Nigeria: Government Demolishes Broadcaster's Offices, Allegedly in Retaliation for Critical Election Coverage
Nigeria's leading independent broadcast network says it will take the government to court next week after authorities demolished three new station facilities in the capital, Abuja. African Independent Television (AIT) plans to sue for damages after the Federal Capital Territory (FCT), a local government entity, last week bulldozed without warning three structures, including a digital studio, a technical operations office, and a common room for news anchors.
The FCT said the station contravened city planning rules and encroached on neighboring property when it built the structures over the past year, Issa Shuaid, FCT director for urban development, told CPJ. He also accused the station of using commercial premises for residential purposes.
The FCT charges regarding the land encroachment were announced for the first time on the day of the demolition, said Ladi Lawal, head of operations for Dar Communications, AIT's parent company. He denied the other charges, saying the station altered its building plans in July 2006 at the direction of authorities, who then inspected the site on several occasions.

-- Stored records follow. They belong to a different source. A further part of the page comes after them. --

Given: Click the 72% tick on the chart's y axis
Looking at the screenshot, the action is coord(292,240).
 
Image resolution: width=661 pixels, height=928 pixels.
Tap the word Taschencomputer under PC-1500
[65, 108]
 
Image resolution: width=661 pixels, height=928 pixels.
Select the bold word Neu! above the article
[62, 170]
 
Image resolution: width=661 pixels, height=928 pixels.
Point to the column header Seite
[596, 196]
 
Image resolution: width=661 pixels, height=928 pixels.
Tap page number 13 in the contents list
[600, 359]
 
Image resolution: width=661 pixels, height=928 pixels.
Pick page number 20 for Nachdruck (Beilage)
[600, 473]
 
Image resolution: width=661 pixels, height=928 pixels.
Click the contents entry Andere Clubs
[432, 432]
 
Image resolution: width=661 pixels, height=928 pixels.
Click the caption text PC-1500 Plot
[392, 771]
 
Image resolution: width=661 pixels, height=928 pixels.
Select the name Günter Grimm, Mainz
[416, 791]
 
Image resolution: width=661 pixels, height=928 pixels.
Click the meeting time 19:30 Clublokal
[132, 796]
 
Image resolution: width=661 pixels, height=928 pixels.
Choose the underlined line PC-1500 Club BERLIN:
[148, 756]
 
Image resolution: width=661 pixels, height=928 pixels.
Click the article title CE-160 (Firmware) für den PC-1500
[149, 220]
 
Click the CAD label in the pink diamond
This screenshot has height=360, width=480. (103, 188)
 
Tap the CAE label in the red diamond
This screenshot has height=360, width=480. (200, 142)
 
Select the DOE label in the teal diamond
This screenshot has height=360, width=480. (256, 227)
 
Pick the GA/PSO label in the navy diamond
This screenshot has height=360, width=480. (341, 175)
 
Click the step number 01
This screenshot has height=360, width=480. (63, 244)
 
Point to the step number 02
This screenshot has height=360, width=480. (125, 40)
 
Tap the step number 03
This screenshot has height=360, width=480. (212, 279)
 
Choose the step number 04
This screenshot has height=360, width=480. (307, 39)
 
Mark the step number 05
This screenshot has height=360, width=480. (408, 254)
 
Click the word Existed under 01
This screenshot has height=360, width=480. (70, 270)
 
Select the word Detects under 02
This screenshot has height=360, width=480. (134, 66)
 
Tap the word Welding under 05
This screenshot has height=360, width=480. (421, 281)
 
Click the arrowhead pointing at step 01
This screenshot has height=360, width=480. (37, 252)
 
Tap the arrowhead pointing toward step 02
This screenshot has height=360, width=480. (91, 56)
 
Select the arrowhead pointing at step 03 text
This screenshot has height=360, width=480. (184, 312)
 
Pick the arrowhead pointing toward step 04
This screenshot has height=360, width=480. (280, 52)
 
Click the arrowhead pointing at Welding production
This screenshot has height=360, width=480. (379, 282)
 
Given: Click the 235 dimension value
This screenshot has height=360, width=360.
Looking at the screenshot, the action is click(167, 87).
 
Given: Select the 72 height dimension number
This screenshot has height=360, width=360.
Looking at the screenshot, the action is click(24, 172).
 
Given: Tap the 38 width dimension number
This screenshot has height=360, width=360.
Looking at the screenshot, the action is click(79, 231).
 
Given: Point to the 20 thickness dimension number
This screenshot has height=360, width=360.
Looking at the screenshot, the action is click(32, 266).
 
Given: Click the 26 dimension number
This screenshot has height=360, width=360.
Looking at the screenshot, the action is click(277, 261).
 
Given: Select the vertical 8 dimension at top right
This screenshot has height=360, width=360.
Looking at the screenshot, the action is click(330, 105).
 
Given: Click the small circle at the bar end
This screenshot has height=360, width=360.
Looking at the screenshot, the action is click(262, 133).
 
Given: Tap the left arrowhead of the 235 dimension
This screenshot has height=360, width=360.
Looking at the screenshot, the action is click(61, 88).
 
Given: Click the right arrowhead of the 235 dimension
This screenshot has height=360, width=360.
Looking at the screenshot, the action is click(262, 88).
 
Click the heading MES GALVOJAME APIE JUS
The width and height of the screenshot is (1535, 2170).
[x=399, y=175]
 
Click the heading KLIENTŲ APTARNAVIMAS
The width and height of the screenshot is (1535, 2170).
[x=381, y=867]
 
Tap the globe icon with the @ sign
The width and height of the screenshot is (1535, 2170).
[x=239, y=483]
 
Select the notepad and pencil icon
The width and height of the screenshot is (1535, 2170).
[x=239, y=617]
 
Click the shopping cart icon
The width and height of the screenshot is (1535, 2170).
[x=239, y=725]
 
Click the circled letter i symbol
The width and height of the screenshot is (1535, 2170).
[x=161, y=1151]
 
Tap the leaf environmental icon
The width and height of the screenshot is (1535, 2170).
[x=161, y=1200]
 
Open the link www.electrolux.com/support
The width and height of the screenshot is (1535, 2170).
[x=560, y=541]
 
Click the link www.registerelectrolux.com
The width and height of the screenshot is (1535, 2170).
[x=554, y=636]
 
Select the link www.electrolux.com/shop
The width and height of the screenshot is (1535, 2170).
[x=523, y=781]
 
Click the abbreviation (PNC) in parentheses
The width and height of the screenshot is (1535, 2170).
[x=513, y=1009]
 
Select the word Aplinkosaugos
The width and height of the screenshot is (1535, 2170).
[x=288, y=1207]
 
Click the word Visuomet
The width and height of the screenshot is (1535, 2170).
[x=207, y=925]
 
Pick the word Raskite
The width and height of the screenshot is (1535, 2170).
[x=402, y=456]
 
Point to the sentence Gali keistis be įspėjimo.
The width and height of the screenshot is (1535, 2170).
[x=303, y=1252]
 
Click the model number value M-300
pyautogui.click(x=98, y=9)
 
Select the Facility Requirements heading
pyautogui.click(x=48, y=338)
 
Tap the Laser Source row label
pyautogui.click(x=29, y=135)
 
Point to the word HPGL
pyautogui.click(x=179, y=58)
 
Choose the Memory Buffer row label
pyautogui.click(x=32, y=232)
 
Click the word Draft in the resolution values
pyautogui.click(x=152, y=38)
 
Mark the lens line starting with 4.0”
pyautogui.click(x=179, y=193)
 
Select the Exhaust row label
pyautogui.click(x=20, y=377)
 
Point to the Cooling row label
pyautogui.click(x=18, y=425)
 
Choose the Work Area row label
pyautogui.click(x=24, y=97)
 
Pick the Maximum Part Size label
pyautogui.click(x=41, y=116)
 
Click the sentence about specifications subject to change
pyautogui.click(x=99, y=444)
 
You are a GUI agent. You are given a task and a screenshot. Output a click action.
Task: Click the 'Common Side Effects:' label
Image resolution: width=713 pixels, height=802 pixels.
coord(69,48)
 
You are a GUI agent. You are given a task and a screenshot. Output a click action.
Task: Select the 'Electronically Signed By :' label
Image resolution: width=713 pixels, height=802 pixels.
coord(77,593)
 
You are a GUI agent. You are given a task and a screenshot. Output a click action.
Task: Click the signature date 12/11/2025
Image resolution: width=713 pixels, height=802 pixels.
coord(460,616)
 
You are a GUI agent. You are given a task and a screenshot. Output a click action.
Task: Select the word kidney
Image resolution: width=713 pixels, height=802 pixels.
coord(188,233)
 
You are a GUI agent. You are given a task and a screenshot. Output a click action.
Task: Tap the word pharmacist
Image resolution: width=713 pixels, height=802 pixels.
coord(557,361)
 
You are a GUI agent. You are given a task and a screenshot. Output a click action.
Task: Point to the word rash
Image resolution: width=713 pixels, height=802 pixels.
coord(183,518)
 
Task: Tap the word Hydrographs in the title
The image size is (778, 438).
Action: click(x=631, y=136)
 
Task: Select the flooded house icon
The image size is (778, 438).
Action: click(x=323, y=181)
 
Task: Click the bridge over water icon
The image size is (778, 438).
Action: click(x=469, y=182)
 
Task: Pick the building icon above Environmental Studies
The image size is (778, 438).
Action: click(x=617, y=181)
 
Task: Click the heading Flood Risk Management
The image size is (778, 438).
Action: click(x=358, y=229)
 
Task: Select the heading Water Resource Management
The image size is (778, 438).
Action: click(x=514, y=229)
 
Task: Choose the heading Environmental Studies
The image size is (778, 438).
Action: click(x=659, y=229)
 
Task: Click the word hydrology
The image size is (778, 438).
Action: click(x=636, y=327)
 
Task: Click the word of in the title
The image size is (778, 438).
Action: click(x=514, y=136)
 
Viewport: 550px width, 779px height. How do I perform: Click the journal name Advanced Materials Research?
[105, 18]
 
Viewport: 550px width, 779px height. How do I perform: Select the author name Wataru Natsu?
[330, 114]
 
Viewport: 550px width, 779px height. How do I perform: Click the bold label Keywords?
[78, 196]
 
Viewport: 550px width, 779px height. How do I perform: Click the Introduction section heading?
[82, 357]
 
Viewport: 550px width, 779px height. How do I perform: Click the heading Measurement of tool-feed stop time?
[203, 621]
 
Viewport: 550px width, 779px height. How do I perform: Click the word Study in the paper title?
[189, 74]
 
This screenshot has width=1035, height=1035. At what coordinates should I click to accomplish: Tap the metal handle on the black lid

AIT Chairman Raymond Dokpesi said he believes the demolition was politically motivated and was intended to intimidate the station because of its critical coverage during the recent elections in May. The station, for instance, aired a public forum during which members of Nigeria's assembly critically appraised former President Olusegun Obasanjo's tenure. AIT, which broadcasts across Africa, has several other facilities in Lagos and Abuja.
"We are deeply disturbed by this arbitrary demolition," said Joel Simon, executive director of the Committee to Protect Journalists. "African Independent Television had no chance to defend itself against the charges brought by the authorities. Given the station's history of critical reporting, it is hard to escape the conclusion that there is more behind the razing of its new offices than a planning code violation."
AIT has been the target of frequent harassment in connection with its broadcasts. In April, intelligence agents raided its studios in Abuja after the station aired a paid political program that was critical of former president Olusegun Obasanjo.